Tuesday, March 26, 2013

:)

At least I've achieved something that i never thought I would achieve, to stand up and smile again. Real or not? Im doing it. Took me a lot of courage.

New me.

I've promised myself, in three months, i must change myself, to a better person. To have my pride, ego and dignity back. I must gain all the respects i deserve again. I dont want to being look down anymore. The feeling of being look down, hurts me so much. I will get through everything. You can keep all your unsaid things to yourself. Whatever you try to explain, just makes me feel like youre telling new lies again. And it's really annoying that the feeling hits me again and again. I still remember how much i struggle to reach here, how much i wanted to die, how much i have to take in about what you both doing, how much pain hits me.
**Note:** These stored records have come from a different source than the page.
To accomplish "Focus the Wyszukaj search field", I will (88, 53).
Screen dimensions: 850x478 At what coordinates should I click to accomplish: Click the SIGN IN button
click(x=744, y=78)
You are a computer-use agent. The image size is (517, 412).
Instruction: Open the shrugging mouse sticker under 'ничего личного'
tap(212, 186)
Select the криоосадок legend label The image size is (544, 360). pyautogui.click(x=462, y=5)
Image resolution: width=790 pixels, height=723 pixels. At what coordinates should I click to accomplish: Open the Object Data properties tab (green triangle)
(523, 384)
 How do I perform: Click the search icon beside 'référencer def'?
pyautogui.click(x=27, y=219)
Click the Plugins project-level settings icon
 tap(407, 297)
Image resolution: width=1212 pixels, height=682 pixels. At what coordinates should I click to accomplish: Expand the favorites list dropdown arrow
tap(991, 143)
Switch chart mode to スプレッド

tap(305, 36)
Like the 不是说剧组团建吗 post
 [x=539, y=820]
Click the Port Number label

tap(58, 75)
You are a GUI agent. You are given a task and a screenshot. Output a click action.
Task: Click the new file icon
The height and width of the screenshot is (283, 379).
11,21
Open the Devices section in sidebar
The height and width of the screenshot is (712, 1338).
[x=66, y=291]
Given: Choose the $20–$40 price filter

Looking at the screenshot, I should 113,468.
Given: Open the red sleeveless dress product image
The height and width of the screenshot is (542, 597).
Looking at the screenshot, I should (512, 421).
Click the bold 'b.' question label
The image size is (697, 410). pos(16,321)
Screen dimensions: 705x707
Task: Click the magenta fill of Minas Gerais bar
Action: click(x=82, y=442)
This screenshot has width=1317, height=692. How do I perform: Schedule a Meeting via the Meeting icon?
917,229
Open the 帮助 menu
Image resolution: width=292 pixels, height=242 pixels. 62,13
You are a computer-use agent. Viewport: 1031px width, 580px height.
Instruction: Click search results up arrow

And eventually, it lets me know what you were saying all the time were lies, and never real. But, what were you doing at that time, you were enjoying every bits. I still remember how much I trusted you and you were playing with the trust I had on you. I swear to God that i did everything for you, not even for myself, and you treated me like some dead cats at the roadside. Someone that you can easily cheat on, play with. How I wish i can slap you in your face with all my strength, telling how much I hate you. If I had the courage to wish you on your birthday, I see no point that you dont. Maybe because you're really guilty on what you did, but i wont ever pity you anymore. No one will.

Thursday, March 21, 2013

So close.

Its coming nearer and nearer. I can always wear a smile, but i dont know i actually will feel depressed at some point. Sigh. "Thank You" for hurting me. To break my heart. To mess up my life.

Monday, March 11, 2013

R.I.P Uncle Ken.

Sighhhh~~! What is life for real? I dont know what else i can say, but i just hope you're once again happy and relief in the place you are right now. May God bless your soul. :'(

Sunday, March 3, 2013

4th of March.

The day im shameful of. The day that i made the worst decision in my life. The day that i will never ever appreciate. All the consequences i have to go through because of one stupid decision.